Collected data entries
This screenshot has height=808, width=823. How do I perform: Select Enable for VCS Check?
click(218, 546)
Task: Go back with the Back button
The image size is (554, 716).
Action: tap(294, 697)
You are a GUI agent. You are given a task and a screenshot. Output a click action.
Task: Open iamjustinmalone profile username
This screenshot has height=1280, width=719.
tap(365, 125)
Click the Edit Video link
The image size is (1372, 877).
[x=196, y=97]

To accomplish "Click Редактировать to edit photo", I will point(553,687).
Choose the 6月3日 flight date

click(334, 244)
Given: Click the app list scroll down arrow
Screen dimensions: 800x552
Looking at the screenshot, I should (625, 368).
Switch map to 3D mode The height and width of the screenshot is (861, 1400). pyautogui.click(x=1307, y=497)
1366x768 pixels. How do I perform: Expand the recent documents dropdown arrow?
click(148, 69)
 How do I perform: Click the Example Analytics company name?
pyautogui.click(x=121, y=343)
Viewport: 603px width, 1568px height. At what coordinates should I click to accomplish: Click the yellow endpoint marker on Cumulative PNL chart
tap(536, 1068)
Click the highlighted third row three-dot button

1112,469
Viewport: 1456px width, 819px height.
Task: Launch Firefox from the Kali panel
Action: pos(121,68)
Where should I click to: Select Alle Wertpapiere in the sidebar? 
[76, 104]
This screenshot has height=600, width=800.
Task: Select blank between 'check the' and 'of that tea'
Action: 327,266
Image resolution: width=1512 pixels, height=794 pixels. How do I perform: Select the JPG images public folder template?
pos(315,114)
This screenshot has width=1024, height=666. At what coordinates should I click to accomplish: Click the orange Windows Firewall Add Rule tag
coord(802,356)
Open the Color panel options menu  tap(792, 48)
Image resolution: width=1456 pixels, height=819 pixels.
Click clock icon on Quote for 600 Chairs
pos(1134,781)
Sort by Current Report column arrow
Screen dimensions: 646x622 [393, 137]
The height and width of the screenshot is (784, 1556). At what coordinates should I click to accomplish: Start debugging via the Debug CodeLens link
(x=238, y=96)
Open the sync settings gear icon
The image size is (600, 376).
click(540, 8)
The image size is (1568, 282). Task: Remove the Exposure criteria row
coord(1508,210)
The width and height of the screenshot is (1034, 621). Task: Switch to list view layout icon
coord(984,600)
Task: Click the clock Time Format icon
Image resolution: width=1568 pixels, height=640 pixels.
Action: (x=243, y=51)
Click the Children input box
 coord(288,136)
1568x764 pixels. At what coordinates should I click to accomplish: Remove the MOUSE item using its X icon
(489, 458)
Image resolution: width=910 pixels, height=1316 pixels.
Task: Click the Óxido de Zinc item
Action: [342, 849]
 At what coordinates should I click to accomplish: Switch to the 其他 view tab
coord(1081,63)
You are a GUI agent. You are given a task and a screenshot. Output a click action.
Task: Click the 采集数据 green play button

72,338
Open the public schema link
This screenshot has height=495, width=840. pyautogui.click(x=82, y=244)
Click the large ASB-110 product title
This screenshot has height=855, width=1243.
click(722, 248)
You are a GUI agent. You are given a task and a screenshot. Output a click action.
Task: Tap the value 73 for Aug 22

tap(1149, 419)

## [To do]
Copy out the stretch of the entries above from the line containing "1568x764 pixels. At" through the line containing "click(722, 248)", both ends included.

## [Solved exercise]
1568x764 pixels. At what coordinates should I click to accomplish: Remove the MOUSE item using its X icon
(489, 458)
Image resolution: width=910 pixels, height=1316 pixels.
Task: Click the Óxido de Zinc item
Action: [342, 849]
 At what coordinates should I click to accomplish: Switch to the 其他 view tab
coord(1081,63)
You are a GUI agent. You are given a task and a screenshot. Output a click action.
Task: Click the 采集数据 green play button

72,338
Open the public schema link
This screenshot has height=495, width=840. pyautogui.click(x=82, y=244)
Click the large ASB-110 product title
This screenshot has height=855, width=1243.
click(722, 248)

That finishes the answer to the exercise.